International Perspectives
Globally, the profit dynamics differ based on local context. For instance:
- In Europe, high fuel taxes and dense urban environments have already forced some retailers to exit traditional fuel sales and invest instead in mobility centers catering to both EVs and public transport users.
- In regions like Asia, where vehicle density continues to climb and full EV adoption is slower, fuel margins remain stronger, and pump-side business is less threatened — at least for now.
- In the United States, consumer dependence on cars remains high, but increased ecological consciousness and legislative momentum around EV charging infrastructure are beginning to shape future retail strategies.

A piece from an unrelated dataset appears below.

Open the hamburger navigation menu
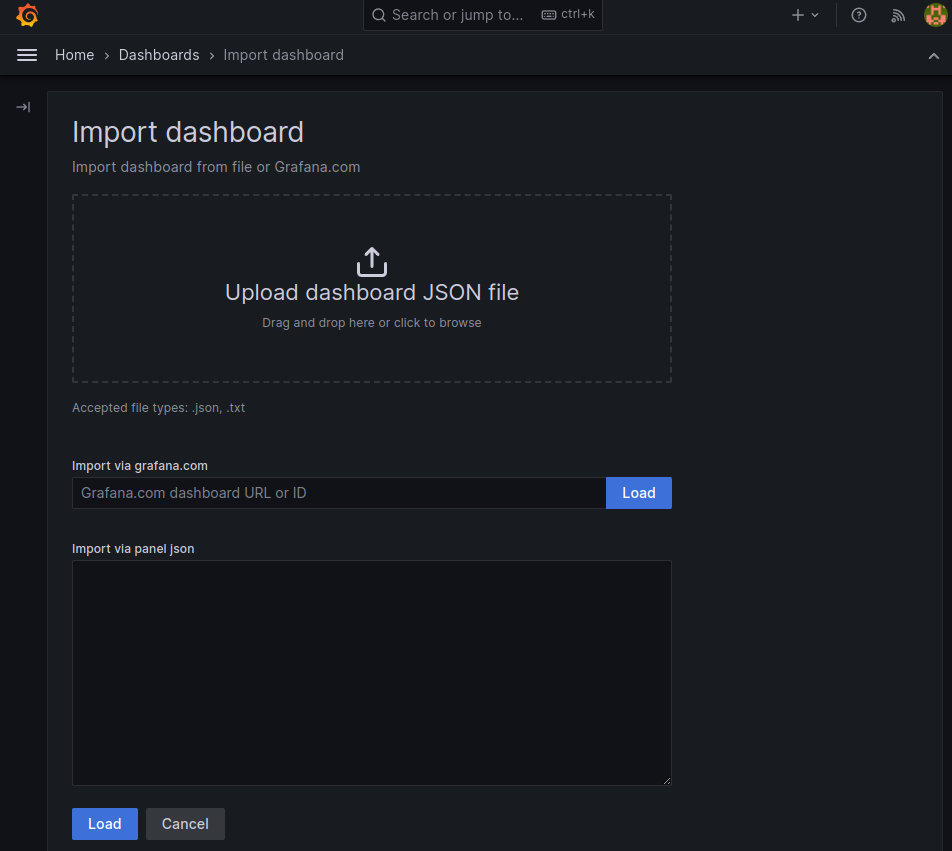The height and width of the screenshot is (851, 952). (27, 55)
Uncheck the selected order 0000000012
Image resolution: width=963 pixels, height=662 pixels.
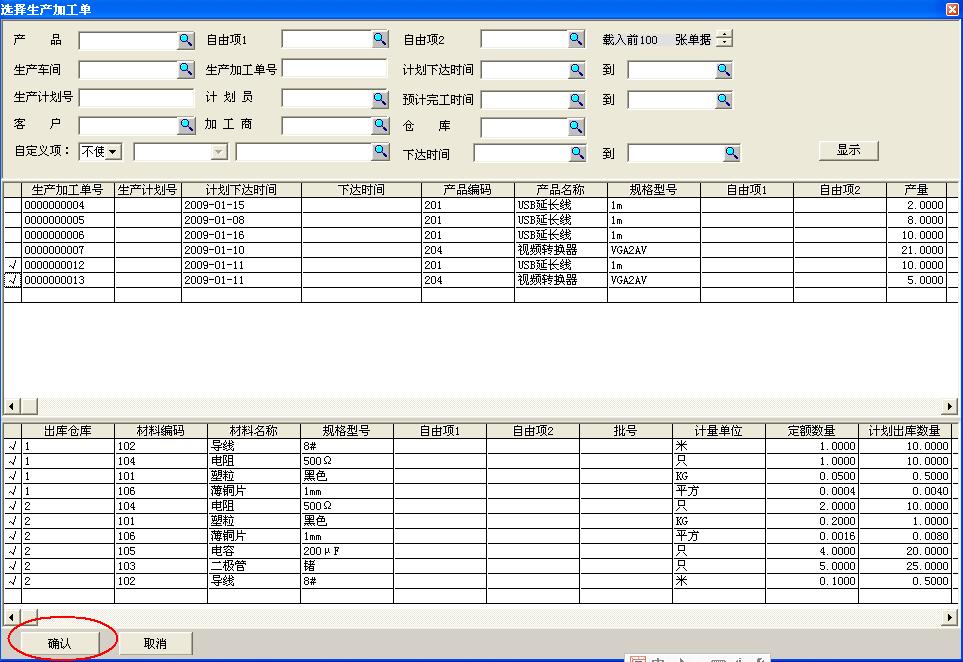(x=13, y=265)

Future Outlook: Will Fuel Sales Still Make Cents?
While short-term fuel margins may remain healthy due to pricing flexibility and reduced competition in some markets, the long-term viability of fuel as a standalone retail offering is questionable. However, this doesn’t mean retailers should abandon fuel ventures entirely — rather, they need to evolve:
A Hybrid Retail Approach
Fuel stations of the future are likely to operate with a mixed energy portfolio: gasoline pumps alongside EV chargers, hydrogen refueling infrastructure, and perhaps even battery-swapping capabilities. This hybrid model offers flexibility as consumer habits evolve and power sources diversify.
Experience-Based Differentiation
Retailers that invest in creating memorable, convenient, and seamless customer experiences — through digitization, personalized promotions, or premium services — are more likely to retain market share.
Strategic Partnerships
Some fuel retailers are partnering with tech companies or utility providers to share the financial burden of infrastructure upgrades while gaining expertise in areas like grid interfacing and fast-charging tech.
Conclusion
Retailers’ fuel ventures are neither obsolete nor guaranteed moneymakers. As traditional fuel margins grow tighter and competition intensifies, smart operators must think beyond the pump and reimagine how to serve a customer base that expects more from their stops than just gasoline. The path forward lies in diversification, innovation, and adaptability.
So, are fuel ventures still viable? The answer is: Yes — but only with evolution baked into the business model.